BACKGROUND: Diagnostic hysteroscopy is not widely performed in the office setting, one of the reasons being the discomfort produced by the procedure. This randomized controlled trial was performed to evaluate the effects of instrument diameter, patient parity and surgeon experience on the pain suffered and success rate of the procedure. METHODS: Patients were randomly assigned to undergo office diagnostic hysteroscopy either with 5.0 mm conventional instruments (n=240) or with 3.5 mm mini-instruments (n=240). Procedures were stratified according to patient parity and surgeon's previous experience. The pain experienced during the procedure (0-10), the quality of visualization of the uterine cavity (0-3) and the complications were recorded. The examination was considered successful when the pain score was <4, visualization score was >1 and no complication occurred. RESULTS: Less pain, better visualization and higher success rates were observed with mini-hysteroscopy (P < 0.0001, P < 0.0001 and P < 0.0001, respectively), in patients with vaginal deliveries (P < 0.0001, P < 0.0001 and P < 0.0001, respectively) and in procedures performed by experienced surgeons (P = 0.02, P = NS and P = NS, respectively). The effects of patient parity and surgeon experience were no longer important when mini-hysteroscopy was used.
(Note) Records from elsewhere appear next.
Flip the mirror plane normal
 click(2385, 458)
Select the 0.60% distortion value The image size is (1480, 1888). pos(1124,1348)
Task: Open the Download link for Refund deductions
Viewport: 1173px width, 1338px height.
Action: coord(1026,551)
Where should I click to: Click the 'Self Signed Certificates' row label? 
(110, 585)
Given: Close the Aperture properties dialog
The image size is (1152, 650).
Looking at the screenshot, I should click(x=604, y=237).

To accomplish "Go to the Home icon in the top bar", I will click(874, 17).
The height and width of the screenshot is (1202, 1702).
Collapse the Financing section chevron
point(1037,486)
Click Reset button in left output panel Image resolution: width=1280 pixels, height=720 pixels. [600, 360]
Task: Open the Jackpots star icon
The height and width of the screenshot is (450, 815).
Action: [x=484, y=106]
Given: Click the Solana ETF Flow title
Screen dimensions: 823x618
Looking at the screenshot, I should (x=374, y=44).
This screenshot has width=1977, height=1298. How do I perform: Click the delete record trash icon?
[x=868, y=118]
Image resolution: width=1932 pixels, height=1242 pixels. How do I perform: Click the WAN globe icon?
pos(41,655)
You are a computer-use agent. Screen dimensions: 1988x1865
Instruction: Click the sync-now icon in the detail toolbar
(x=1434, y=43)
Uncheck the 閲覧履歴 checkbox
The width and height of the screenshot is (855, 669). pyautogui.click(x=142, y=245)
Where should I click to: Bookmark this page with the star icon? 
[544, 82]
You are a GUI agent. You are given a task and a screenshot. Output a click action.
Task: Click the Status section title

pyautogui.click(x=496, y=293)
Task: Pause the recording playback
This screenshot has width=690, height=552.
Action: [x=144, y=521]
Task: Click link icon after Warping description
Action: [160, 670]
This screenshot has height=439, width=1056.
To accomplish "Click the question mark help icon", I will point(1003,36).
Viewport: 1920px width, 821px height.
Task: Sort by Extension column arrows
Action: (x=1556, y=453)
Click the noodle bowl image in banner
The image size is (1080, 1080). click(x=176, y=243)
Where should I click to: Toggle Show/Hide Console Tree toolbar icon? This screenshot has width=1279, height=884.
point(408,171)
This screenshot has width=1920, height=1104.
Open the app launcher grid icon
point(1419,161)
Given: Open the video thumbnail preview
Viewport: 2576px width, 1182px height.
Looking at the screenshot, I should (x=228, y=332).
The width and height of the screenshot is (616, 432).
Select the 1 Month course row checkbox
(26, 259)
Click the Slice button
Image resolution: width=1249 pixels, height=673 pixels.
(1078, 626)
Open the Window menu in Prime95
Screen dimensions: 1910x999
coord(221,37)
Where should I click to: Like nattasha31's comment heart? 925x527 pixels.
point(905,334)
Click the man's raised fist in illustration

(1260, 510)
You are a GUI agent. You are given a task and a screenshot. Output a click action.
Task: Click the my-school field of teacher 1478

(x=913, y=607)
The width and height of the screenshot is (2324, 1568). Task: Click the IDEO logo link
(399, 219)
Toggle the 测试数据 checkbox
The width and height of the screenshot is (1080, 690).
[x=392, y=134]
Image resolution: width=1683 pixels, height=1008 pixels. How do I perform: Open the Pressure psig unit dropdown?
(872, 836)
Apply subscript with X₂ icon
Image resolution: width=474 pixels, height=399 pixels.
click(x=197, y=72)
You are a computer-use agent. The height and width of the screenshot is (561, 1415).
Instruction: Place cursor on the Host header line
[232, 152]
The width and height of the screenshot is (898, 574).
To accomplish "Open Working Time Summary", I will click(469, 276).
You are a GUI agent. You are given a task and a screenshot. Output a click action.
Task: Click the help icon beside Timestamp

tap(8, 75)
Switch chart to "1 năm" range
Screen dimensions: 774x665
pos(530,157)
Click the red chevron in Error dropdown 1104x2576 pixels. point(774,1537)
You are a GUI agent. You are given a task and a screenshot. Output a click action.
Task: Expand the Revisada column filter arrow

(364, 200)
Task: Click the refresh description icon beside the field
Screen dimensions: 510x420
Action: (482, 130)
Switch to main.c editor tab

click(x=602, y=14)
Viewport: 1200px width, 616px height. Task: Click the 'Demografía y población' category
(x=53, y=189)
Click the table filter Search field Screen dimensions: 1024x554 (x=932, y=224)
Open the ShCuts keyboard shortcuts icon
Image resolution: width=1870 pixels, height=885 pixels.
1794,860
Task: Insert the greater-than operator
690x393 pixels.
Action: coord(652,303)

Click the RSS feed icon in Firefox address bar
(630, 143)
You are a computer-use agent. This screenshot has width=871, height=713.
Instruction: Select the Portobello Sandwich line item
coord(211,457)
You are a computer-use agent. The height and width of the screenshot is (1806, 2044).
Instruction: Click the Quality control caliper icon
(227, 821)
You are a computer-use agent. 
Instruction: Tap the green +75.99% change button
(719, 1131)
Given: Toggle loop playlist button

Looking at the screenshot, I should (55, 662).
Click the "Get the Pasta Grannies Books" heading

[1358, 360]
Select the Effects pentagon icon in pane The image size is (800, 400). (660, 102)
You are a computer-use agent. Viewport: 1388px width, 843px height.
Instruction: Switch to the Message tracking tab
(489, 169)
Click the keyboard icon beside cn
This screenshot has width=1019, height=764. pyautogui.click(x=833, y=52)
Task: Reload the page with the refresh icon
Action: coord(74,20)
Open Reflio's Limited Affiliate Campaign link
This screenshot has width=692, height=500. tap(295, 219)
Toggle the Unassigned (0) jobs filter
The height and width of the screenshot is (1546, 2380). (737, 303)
CONCLUSIONS: Our data demonstrate the advantages of mini-hysteroscopy and the importance of patient parity and surgeon experience, suggesting that mini-hysteroscopy should always be used, especially for inexperienced surgeons and when difficult access to the uterine cavity is anticipated. They indicate that mini-hysteroscopy can be offered as a first line office diagnostic procedure.

Keywords: diagnostic; mini-hysteroscopy; office; pain; visualization.